Jeremia 24
Alle 2 beschikbare vertalingen
Jahweh schonk mij een visioen: Zie, daar stonden twee manden met vijgen voor de tempel van Jahweh. Het gebeurde, nadat Nabukodonosor, de koning van Babel, Jekonias, den zoon van Jojakim en koning van Juda, met de magistraten van Juda en de smeden en bankwerkers uit Jerusalem had weggevoerd en naar Babel gebracht.
Van Jahwe kreeg ik een visioen: Ik zag twee manden met vijgen staan bij de tempel van Jahwe. Het was kort nadat Jekonja, zoon van Jojakim, de koning van Juda, de edelen van Juda, de smeden en de slotenmakers door Nebukadnessar, de koning van Babel, uit Jeruzalem naar Babel waren weggevoerd.
In de ene mand waren uitstekende vijgen als van de eerste pluk; in de andere mand heel slechte vijgen, te slecht om te eten.
In de ene mand zaten prachtige vijgen, vijgen van de eerste pluk; in de andere zaten slechte vijgen, te slecht om te eten.
En Jahweh zeide tot mij: Jeremias, wat ziet ge? Ik antwoordde: Vijgen; de goede vijgen
En Jahwe vroeg mij: `Wat ziet gij, Jeremia?' Ik antwoordde: `Ik zie vijgen. De goede vijgen zijn uitstekend, maar de slechte zijn bijzonder slecht, te slecht om te eten.'
Toen werd het woord van Jahweh tot mij gericht:
Toen kwam het woord van Jahwe tot mij:
Zo spreekt Jahweh, Israëls God: Zoals men deze goede vijgen beziet, Zo zal Ik de ballingen van Juda, Die Ik uit deze plaats heb verbannen Naar het land der Chaldeën, goedgunstig aanzien.
Dit zegt Jahwe, Israëls God: Zoals voor deze goede vijgen, zo zorg Ik goed voor de ballingen van Juda die Ik van hier naar het land van de Chaldeeën heb laten gaan.
Ik zal een genadige blik op hen werpen, En breng ze weer terug in dit land; Ik bouw ze op, en breek ze niet af, Ik plant ze, en ruk ze niet uit.
Ik heb alleen hun welzijn voor ogen en breng hen terug naar dit land. Ik bouw hen weer op en breek hen niet af, Ik plant hen en ruk hen niet uit.

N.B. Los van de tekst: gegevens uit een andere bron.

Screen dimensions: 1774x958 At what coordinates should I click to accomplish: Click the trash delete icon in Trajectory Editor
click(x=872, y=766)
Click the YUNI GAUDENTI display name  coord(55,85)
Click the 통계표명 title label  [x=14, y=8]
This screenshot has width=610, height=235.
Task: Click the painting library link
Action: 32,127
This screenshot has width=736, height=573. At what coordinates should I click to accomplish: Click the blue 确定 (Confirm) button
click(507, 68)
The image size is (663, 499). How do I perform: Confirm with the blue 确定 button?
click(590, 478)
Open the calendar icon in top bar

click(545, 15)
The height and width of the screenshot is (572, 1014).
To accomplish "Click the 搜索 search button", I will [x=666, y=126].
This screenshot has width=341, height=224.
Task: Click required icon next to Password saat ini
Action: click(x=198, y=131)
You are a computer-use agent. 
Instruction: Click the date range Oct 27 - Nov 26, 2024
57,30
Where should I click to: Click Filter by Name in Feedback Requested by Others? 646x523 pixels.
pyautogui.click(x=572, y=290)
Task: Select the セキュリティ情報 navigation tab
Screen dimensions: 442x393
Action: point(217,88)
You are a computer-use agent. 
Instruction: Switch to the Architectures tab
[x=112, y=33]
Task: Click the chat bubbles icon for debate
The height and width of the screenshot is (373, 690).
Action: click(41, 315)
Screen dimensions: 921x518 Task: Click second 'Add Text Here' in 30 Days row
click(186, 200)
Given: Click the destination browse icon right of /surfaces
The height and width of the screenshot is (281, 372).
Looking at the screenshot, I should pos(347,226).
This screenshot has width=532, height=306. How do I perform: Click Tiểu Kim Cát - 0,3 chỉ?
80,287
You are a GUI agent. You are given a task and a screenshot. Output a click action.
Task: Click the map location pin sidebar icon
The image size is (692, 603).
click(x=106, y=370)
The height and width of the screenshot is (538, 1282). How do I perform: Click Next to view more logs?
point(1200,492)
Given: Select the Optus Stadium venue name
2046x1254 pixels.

Ik schenk hun een hart, om te erkennen, Dat Ik Jahweh ben; Zij zullen mijn volk, Ik zal hun God zijn, Wanneer ze zich van ganser harte tot Mij bekeren.
Ik geef hun een hart om te erkennen dat Ik Jahwe ben. Zij zullen mijn volk en Ik zal hun God zijn, want ze zullen met heel hun hart naar mij terugkeren.
Maar zoals met slechte vijgen, Te slecht om te eten, spreekt Jahweh: Zo zal Ik handelen met Sedekias, den koning van Juda, Met al zijn vorsten en die in Jerusalem werden gespaard, Die in dit land zijn achtergebleven, Of die in Egypteland wonen.
Maar zoals met de slechte vijgen, te slecht om te eten, zo handel Ik met Sidkia, de koning van Juda, met zijn edelen, met de rest van zijn volk dat nog in dit land is overgebleven, en met degenen die zich in Egypte hebben gevestigd, zegt Jahwe.
Ik maak ze ten afschrik Voor alle koninkrijken der aarde, Tot smaad en spreekwoord, tot spot en vloek Op alle plaatsen, waar Ik ze heendrijf;
Ik maak hen tot een schrikbeeld voor alle koninkrijken op aarde, een teken van smaad, een mikpunt van schimp en spot, een vloek overal waar Ik hen verstrooi.
Ik laat het zwaard op hen los, Met honger en pest, Tot ze zijn uitgeroeid uit het land, Dat Ik hun en hun vaderen heb gegeven!
Het zwaard, honger en pest stuur Ik op hen af, tot ze geheel verdwenen zijn van de grond die Ik hun en hun voorvaderen had gegeven.